The Avant-garde and the Society of Independent Artists
In 1917, the Society of Independent Artists held its first annual exhibition at the Grand Central Palace in New York City (McCarthy, 81). The Society formed in 1916, drawing its inspiration from the Société des Artistes Indépendants in Paris. (McCarthy, 80). The group aimed to provide artists no matter what their backgrounds or level of professional success with the opportunity to show their work. “No judge, no prize” was the fundamental tenant of the exhibition (McCarthy, 80–1). Artworks were hung and displayed in alphabetical order, thus mixing themes, mediums, and quality (McCarthy, 81–2). Members of the public could judge the works for themselves while artists could find inspiration in each other’s art.
Although intended to be completely open, Marcel Duchamp’s sculpture Fountain was excluded from the 1917 exhibition. The work was a urinal that he signed and submitted using the pseudonym "R. Motts." It is suspected that Duchamp was testing the Society’s claims of openness and liberalism (Karmel, 222). In protest to the exclusion of the sculpture, Duchamp resigned from the Society (Karmel, 222). The Documenting the Gilded Age project digitized the checklist for this first exhibition (see illustrations).
In the aftermath of the Fountain scandal, the Society opened the much-anticipated exhibition on April 10, 1917. Reviews of the unprecedentedly large, eclectic exhibition were mixed, with most finding it overwhelming. Critic James B. Townsend wrote that the scene was a “bouillabaisse” of art with sculptures “thrown in,” (Townsend, 2). Walter Pach, the treasurer of the Society, thought the exhibition was a success, as it “accomplished a very great work in promoting an understanding of contemporary art and sympathy with it,” (McCarthy, 83).

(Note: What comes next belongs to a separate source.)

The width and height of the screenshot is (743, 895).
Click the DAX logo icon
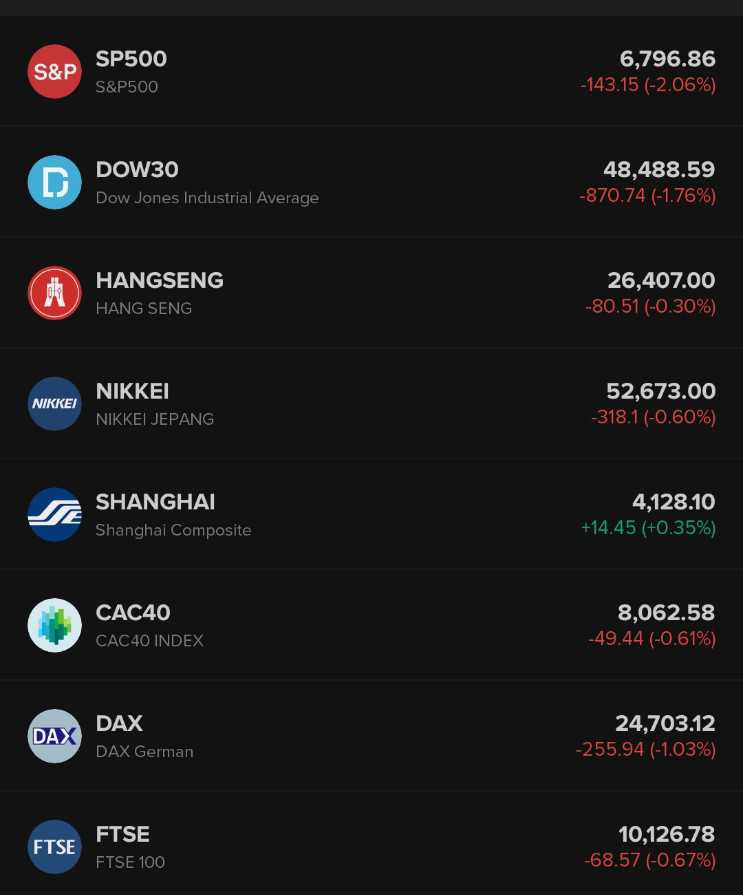tap(54, 736)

The Society stayed true to its original aim in the subsequent years, providing the opportunity to exhibit for all artists. In 1920, it showed a group of Native American watercolors, and three years later, exhibited Mexican art (McCarthy, 85). The checklist for the 1920 exhibition has also been digitized as part of the Documenting the Gilded Age project (see illustrations). In 1944, the Society held its last annual exhibition after twenty-seven years of service to the art world (McCarthy, 86).
McCarthy, Laurette E. Walter Pach (1883-1958): The Armory Show and the Untold Story of Modern Art.University Park, PA: Pennsylvania State University Press, 2011. Print.
Karmel, Pepe. "Marcel Duchamp, 1917: The Not so Innocent Eye." Modern Art and America: Alfred Stieglitz and His New York Galleries. Ed. Sarah Greenough. 1st ed. Washington DC: National Gallery of Art, 2000. 221–28. Print.